## YOUR GOAL
With the line containing "レコーダー経由で見るメリット (81, 302)" as the first and the final line of the entries as the last, repeat exactly the lines in that span, including both.

## EXERCISE DATA
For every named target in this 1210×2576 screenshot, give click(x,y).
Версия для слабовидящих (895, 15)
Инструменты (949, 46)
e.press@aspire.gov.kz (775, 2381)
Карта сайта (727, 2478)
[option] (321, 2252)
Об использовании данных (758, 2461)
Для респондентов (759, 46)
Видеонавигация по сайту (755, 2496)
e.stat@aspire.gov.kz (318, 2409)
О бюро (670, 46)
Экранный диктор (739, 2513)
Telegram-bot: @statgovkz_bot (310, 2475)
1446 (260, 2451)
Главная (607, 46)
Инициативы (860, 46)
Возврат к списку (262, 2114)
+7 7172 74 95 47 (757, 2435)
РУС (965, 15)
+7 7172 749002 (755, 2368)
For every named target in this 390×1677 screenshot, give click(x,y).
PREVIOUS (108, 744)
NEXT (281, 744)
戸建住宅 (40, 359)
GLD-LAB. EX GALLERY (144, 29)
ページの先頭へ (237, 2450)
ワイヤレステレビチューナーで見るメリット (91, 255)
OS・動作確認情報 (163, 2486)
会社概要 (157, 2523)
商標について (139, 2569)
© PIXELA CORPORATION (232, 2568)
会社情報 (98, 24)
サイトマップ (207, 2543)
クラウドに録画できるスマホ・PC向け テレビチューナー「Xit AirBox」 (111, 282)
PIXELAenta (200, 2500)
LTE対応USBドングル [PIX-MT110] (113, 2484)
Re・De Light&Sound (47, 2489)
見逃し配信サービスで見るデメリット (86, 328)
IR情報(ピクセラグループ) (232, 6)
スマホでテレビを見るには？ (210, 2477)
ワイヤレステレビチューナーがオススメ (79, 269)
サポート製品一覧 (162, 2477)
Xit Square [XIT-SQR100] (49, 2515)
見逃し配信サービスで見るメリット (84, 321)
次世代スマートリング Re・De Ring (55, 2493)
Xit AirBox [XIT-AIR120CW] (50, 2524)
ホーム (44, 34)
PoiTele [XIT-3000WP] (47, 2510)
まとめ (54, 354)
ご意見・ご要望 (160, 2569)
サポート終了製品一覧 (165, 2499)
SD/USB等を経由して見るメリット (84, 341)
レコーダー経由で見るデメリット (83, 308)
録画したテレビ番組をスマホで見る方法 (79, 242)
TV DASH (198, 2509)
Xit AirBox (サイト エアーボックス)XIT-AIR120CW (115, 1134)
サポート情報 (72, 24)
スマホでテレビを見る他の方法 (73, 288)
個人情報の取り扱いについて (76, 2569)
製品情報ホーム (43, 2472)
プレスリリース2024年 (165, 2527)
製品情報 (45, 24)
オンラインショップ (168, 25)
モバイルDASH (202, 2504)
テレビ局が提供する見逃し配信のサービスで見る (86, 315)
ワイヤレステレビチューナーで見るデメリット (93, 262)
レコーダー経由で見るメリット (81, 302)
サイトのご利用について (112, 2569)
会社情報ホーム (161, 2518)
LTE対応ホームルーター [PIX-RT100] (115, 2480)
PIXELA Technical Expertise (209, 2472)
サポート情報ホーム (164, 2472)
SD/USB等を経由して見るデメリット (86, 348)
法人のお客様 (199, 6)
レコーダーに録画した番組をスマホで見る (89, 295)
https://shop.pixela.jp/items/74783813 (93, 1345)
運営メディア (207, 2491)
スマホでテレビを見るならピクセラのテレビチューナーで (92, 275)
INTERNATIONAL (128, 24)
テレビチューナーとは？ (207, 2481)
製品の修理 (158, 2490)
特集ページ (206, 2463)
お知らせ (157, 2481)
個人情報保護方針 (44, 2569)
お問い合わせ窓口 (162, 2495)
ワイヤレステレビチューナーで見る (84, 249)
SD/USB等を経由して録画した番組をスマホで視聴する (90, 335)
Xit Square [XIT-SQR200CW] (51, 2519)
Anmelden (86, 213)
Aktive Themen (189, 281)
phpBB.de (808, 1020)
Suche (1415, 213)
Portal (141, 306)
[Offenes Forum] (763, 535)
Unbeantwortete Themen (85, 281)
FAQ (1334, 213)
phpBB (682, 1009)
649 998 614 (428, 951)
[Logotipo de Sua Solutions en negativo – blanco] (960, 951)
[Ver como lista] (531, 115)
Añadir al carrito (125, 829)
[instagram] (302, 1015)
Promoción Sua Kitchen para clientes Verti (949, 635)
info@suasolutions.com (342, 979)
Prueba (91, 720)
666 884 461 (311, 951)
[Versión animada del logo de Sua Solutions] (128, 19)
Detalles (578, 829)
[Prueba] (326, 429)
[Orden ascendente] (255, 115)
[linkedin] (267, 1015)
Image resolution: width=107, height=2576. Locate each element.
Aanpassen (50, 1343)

## SOLUTION TO THIS PROBLEM
レコーダー経由で見るメリット (81, 302)
サイトのご利用について (112, 2569)
会社情報ホーム (161, 2518)
LTE対応ホームルーター [PIX-RT100] (115, 2480)
PIXELA Technical Expertise (209, 2472)
サポート情報ホーム (164, 2472)
SD/USB等を経由して見るデメリット (86, 348)
法人のお客様 (199, 6)
レコーダーに録画した番組をスマホで見る (89, 295)
https://shop.pixela.jp/items/74783813 (93, 1345)
運営メディア (207, 2491)
スマホでテレビを見るならピクセラのテレビチューナーで (92, 275)
INTERNATIONAL (128, 24)
テレビチューナーとは？ (207, 2481)
製品の修理 (158, 2490)
特集ページ (206, 2463)
お知らせ (157, 2481)
個人情報保護方針 (44, 2569)
お問い合わせ窓口 (162, 2495)
ワイヤレステレビチューナーで見る (84, 249)
SD/USB等を経由して録画した番組をスマホで視聴する (90, 335)
Xit Square [XIT-SQR200CW] (51, 2519)
Anmelden (86, 213)
Aktive Themen (189, 281)
phpBB.de (808, 1020)
Suche (1415, 213)
Portal (141, 306)
[Offenes Forum] (763, 535)
Unbeantwortete Themen (85, 281)
FAQ (1334, 213)
phpBB (682, 1009)
649 998 614 (428, 951)
[Logotipo de Sua Solutions en negativo – blanco] (960, 951)
[Ver como lista] (531, 115)
Añadir al carrito (125, 829)
[instagram] (302, 1015)
Promoción Sua Kitchen para clientes Verti (949, 635)
info@suasolutions.com (342, 979)
Prueba (91, 720)
666 884 461 (311, 951)
[Versión animada del logo de Sua Solutions] (128, 19)
Detalles (578, 829)
[Prueba] (326, 429)
[Orden ascendente] (255, 115)
[linkedin] (267, 1015)
Image resolution: width=107, height=2576. Locate each element.
Aanpassen (50, 1343)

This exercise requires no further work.